Some years later, Brother Eric and I and our friend Gregg Goestch determined to make a hike up to see the old soldier, perhaps to press our hands against his rough bark, to tread on his fallen needles.  It was late spring, as I recall and the weather was as seasonable as it gets in that high and dry basin.  The three of us filled our Cub Scout canteens, packed lunches made by Mom, and set out up the slopes of Hog's Back to see if we might reach Lone Pine.

We were several hours climbing.  The slopes were steep and we hadn't the sense to pick the easiest path.  We took what we imagined to be the most direct route.  It was a tough climb, I remember, especially for boys from 7 to 9 years old.

We descended into a fold in the mountain and lost sight of our goal for a long while.  But then we emerged onto a rough plateau.  Patches of snow still lingered in the shaded places and it was much colder up there than it had been on the basin floor.  I was first to make the height and I when I looked up, I saw Lone Pine, still above us and more than a mile off, but much closer than when we had lost sight of it.  "Lone Pine!" I cried, and set out at a renewed pace.

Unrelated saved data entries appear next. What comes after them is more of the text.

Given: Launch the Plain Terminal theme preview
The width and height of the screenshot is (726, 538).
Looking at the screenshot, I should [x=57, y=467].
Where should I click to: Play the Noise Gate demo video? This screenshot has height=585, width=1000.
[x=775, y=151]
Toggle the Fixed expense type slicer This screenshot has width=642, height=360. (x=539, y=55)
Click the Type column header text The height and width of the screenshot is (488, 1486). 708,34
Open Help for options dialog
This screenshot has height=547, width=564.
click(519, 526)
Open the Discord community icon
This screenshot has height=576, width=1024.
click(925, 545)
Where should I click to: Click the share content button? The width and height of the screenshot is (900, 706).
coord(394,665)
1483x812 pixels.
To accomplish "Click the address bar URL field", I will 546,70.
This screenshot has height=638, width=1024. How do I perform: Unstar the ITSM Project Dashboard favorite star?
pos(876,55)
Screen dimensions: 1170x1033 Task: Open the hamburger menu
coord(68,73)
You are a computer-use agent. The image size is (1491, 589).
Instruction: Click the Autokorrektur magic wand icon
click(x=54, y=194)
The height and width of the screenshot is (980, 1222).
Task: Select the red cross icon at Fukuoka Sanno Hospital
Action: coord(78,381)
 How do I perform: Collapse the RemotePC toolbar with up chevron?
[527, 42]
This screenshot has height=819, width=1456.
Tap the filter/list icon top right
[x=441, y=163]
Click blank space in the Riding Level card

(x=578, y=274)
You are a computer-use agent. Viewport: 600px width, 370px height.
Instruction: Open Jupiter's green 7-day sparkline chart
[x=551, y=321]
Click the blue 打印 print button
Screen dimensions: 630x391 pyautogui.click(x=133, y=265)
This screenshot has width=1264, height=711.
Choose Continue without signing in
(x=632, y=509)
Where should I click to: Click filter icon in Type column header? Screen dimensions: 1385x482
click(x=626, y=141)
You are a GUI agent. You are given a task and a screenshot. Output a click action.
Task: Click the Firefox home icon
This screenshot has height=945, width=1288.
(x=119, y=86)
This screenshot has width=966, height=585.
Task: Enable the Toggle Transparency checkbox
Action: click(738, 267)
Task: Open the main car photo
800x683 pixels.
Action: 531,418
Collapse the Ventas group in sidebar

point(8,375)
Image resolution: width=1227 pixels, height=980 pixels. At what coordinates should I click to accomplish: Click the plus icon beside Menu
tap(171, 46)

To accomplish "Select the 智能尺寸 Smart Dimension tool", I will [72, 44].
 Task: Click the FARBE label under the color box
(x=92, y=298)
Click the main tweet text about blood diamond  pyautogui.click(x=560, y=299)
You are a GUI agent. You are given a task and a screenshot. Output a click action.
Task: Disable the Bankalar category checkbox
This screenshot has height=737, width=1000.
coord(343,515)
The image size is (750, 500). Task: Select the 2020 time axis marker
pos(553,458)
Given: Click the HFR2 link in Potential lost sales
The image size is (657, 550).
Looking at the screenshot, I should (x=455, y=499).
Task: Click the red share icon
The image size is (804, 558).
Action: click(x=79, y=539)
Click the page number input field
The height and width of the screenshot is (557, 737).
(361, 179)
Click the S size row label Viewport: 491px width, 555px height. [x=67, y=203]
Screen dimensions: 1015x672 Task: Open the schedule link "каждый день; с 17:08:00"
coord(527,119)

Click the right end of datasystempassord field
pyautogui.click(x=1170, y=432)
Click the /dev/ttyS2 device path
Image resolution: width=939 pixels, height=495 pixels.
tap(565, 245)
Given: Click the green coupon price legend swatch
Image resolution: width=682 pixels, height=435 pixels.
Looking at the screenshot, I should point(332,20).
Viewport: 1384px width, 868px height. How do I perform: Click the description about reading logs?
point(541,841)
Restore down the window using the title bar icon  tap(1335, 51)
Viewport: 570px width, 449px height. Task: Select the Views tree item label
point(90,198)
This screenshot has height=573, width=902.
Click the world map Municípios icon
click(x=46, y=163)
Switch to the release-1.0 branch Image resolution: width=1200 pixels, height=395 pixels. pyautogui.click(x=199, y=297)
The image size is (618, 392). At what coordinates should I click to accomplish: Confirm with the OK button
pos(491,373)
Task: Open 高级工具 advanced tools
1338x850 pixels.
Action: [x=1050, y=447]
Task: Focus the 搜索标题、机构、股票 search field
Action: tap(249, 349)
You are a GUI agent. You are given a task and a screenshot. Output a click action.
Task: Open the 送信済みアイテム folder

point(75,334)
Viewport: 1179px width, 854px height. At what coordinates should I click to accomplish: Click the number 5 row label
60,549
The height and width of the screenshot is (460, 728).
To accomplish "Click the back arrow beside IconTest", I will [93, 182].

But Gregg and Eric had had enough.  "It's cold," said Gregg, hugging himself.  "I wanna go home," said Eric.  And we had strayed rather far.  My morale failed me and I relented.  "Alright, let's go," I said.  We turned around and headed back down.

Lone Pine is down. 
Ever since that day I always imagined I would someday make another attempt at Lone Pine.  It's a goal I've held in my heart for 40 some years.  But today, I received this sad missive from Klamath County Museum via Facebook:

"Lone Pine is down."

All things must pass.  Nonetheless, I'm heartbroken.  And a part of me is defeated.

Lone Pine is down.

10 comments:

  1. Funny how somethings are taken for granted that they'll always be there.  I never made the trip up there either.. but it was a familiar landmark my entire childhood as well Dade.   The point I'm left with with a ting of depression .. is to not put off everything we aim to accomplish thinking there will be another day.  Thanks for the article.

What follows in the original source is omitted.